Kaplan always uses the word “we” when describing lab work. He’s quick to point out that the breakthrough wouldn’t have happened without a list of researchers that includes Tara Edwards, Andrew Liu, Toshiro Hirai, Marsha Ritter Jones, Yao Li, Shiqun Zhang, Jonhan Ho and Jianing Wu, as well as Albers, Davis and their lab team.
 
Next, they infected the same mouse models with either Candida albicans or Staphylococcus aureus, a common bacterium that can turn deadly under certain conditions. Using optogenetics and chemical nerve blockers on the skin, researchers in Kaplan’s lab showed that when the fungus infected the models at one location, the nerves not only detected and initiated an immune response to fight the infection, but also sent a signal toward the spinal cord.
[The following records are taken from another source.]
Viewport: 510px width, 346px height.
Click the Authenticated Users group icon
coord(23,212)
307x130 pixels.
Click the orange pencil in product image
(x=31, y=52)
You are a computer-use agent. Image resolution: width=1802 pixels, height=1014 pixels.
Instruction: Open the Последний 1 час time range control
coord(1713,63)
Those signals then boomeranged back to the skin around the infection to activate immune defenses in anticipation, preventing the infection from spreading.  
 
Kaplan calls the nerve-driven protective mechanism “anticipatory immunity” because the nervous system can communicate information in milliseconds, compared to hours or days for the immune cells to do the same function.  
 
What are the clinical implications of the breakthrough? Kaplan doesn’t know for sure, but he says it could have implications for autoimmune diseases of barrier tissues like the skin or gut. 
 
“Understanding this really new type of immunity raises the intriguing question of whether we could develop a drug to selectively suppress excessive autoimmune inflammation in specific tissues, avoiding the negative side effects that come with using a broad immunosuppressant that affects the entire body,” he says.
 
That said, Kaplan did not get started on this work to find a specific cure. He’s driven to understand how the body works, specifically the skin. 
 
“I would say not enough people think about it.”